◆ SOURCE DATA
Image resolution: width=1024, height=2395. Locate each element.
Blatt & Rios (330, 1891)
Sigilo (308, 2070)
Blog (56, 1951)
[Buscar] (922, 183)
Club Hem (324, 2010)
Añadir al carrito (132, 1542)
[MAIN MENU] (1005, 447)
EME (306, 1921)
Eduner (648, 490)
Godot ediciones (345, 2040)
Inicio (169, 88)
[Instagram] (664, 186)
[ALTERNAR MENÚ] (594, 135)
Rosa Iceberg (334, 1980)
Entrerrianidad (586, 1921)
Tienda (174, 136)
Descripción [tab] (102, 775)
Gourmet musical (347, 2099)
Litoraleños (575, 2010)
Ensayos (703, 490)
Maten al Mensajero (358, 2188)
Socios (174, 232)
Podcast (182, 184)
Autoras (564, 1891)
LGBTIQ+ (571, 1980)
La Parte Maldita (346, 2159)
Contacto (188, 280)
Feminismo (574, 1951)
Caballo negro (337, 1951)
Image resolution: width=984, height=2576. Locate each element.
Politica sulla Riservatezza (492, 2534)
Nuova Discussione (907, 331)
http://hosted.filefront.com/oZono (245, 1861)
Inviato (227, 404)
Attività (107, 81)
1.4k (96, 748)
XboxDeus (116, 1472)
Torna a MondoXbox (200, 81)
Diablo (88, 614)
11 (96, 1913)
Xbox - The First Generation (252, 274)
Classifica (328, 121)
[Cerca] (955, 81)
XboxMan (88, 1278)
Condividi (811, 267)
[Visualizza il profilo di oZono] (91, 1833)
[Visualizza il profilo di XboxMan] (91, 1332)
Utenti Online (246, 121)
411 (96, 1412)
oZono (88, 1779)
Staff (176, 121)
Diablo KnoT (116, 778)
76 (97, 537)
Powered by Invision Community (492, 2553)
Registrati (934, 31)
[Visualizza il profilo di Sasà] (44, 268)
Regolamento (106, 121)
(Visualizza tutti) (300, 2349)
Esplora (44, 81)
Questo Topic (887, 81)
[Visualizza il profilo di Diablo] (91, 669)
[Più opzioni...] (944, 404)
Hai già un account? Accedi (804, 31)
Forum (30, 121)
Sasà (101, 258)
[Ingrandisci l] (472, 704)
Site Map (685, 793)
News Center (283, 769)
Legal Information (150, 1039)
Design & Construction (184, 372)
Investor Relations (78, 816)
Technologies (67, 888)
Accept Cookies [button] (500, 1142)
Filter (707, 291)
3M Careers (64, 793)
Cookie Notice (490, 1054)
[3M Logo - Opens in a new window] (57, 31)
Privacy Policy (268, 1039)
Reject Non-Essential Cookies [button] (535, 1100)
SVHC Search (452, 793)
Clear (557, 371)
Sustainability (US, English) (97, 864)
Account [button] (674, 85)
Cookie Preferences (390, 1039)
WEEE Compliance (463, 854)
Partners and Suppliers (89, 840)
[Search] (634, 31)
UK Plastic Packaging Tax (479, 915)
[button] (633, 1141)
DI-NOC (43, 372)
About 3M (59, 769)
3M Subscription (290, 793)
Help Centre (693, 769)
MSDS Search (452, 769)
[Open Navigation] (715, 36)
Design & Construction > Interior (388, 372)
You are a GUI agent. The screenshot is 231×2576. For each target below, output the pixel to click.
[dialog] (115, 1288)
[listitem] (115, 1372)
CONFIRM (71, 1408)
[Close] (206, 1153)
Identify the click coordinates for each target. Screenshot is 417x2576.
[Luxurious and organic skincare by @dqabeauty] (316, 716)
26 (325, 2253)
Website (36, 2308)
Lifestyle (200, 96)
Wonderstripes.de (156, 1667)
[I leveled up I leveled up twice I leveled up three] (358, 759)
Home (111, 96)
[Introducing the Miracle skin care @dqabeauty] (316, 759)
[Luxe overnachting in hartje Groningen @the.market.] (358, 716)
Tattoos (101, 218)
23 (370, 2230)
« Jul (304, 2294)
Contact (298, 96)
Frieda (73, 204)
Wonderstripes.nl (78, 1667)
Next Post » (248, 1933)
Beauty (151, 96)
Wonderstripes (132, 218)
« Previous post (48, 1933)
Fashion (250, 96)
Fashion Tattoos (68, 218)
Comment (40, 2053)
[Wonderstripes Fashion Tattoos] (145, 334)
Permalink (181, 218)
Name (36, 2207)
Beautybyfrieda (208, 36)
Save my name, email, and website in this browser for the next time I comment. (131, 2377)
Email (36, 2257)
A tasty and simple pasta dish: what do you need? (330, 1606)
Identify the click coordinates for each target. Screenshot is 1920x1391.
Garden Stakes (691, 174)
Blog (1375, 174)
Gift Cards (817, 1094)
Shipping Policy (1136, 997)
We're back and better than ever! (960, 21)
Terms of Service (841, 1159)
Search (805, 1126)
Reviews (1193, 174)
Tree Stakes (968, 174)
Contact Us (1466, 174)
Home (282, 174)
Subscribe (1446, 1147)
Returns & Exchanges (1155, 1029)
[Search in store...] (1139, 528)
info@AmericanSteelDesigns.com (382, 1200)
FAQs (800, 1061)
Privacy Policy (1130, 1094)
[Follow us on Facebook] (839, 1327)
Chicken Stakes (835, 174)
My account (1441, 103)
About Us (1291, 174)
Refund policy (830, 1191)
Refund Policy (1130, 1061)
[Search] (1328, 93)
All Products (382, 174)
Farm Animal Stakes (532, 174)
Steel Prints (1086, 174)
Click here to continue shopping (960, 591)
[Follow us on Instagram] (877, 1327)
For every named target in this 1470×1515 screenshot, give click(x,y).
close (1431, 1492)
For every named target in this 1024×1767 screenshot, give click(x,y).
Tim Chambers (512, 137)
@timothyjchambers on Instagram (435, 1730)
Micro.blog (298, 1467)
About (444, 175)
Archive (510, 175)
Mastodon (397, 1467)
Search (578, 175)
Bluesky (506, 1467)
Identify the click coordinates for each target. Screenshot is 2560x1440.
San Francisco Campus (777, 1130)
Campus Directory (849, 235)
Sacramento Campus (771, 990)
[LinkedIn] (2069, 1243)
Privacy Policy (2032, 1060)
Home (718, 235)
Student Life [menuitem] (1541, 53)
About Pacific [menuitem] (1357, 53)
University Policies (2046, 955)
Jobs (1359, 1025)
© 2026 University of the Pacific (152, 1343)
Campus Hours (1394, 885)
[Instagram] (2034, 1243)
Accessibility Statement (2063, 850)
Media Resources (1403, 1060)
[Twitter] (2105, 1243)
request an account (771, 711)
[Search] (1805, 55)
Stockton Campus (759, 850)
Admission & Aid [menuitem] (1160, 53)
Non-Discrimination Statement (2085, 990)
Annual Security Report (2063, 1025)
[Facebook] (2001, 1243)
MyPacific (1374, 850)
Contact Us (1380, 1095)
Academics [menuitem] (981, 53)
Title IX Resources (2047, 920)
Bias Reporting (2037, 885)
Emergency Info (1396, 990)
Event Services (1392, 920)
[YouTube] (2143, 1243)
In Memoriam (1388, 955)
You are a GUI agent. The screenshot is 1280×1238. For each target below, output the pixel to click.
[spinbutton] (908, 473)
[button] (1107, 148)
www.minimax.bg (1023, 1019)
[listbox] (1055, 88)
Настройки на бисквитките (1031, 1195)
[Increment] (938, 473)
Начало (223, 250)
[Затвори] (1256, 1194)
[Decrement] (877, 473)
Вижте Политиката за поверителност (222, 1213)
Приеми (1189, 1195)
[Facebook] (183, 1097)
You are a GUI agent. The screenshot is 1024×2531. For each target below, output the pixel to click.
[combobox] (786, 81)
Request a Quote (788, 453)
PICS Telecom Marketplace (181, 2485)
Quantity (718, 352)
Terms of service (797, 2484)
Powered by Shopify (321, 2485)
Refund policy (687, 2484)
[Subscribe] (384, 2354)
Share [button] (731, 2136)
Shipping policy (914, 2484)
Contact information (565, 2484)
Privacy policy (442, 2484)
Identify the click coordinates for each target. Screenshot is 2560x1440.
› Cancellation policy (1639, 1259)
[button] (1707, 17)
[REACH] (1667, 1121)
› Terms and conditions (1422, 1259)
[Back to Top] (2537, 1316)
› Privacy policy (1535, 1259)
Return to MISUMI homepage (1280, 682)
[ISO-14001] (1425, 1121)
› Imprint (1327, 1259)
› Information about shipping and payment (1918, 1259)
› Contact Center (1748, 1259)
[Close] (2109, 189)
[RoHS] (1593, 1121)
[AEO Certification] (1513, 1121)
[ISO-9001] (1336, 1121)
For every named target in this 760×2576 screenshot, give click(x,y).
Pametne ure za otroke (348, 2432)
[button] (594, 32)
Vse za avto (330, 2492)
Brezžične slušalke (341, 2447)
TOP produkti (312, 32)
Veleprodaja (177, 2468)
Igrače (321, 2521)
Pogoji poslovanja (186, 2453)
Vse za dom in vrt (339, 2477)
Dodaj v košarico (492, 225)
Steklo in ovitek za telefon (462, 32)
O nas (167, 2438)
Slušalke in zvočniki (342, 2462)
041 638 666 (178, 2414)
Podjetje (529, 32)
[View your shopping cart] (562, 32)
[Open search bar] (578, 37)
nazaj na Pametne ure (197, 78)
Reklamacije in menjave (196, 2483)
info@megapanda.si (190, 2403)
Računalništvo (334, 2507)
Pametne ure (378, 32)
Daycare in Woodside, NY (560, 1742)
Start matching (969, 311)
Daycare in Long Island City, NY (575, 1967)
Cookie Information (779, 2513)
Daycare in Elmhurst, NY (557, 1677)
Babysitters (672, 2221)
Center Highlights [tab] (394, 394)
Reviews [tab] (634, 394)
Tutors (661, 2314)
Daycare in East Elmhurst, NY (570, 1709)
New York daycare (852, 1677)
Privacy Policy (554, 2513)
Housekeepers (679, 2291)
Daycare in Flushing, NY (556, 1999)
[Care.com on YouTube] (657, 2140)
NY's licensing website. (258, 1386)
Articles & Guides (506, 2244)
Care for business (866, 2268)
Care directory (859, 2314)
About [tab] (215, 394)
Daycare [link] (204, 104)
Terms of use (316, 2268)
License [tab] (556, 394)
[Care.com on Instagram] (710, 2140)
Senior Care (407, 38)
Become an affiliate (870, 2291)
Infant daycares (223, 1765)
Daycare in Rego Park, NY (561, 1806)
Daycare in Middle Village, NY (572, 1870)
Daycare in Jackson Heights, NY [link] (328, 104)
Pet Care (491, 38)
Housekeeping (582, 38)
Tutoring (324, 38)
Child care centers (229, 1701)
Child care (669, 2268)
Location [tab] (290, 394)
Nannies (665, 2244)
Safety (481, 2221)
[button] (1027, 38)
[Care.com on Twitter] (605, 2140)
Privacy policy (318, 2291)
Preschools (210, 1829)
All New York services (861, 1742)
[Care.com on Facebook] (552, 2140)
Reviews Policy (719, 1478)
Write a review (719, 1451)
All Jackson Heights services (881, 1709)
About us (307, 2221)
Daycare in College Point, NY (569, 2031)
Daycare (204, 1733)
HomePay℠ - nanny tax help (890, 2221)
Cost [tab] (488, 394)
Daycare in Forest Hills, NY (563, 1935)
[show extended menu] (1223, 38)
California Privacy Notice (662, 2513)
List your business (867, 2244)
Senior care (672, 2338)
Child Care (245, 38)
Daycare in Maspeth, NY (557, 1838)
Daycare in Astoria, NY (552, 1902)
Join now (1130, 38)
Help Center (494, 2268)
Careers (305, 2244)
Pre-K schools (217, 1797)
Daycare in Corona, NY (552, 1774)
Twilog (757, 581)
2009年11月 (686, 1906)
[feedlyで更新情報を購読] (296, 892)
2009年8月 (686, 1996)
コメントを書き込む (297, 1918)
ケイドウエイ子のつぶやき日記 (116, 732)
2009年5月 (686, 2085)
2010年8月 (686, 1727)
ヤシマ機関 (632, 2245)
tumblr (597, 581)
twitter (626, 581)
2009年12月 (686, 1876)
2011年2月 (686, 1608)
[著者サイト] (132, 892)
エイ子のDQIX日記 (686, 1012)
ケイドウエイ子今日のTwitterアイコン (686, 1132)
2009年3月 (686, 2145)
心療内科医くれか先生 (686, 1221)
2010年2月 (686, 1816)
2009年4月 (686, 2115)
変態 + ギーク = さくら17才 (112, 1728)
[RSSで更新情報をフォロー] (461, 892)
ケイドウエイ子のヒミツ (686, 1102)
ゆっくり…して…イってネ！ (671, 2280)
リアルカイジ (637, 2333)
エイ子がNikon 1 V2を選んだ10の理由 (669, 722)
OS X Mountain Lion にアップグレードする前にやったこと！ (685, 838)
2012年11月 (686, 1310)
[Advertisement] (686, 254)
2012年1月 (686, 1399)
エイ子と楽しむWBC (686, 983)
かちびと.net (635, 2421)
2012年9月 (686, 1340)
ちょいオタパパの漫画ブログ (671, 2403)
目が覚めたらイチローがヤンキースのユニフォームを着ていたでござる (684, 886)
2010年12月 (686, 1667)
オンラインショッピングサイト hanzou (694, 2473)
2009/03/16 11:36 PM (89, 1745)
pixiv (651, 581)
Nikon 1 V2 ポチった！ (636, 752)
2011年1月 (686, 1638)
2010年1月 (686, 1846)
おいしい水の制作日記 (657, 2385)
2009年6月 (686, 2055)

◆ TASK DIRECTIONS
The lines above starting at the one that contains "Care directory (859, 2314)" and ending at the one that contains "Write a review (719, 1451)" must be transcribed exactly, and no other lines may appear.

◆ SOLUTION BELOW
Care directory (859, 2314)
About [tab] (215, 394)
Daycare [link] (204, 104)
Terms of use (316, 2268)
License [tab] (556, 394)
[Care.com on Instagram] (710, 2140)
Senior Care (407, 38)
Become an affiliate (870, 2291)
Infant daycares (223, 1765)
Daycare in Rego Park, NY (561, 1806)
Daycare in Middle Village, NY (572, 1870)
Daycare in Jackson Heights, NY [link] (328, 104)
Pet Care (491, 38)
Housekeeping (582, 38)
Tutoring (324, 38)
Child care centers (229, 1701)
Child care (669, 2268)
Location [tab] (290, 394)
Nannies (665, 2244)
Safety (481, 2221)
[button] (1027, 38)
[Care.com on Twitter] (605, 2140)
Privacy policy (318, 2291)
Preschools (210, 1829)
All New York services (861, 1742)
[Care.com on Facebook] (552, 2140)
Reviews Policy (719, 1478)
Write a review (719, 1451)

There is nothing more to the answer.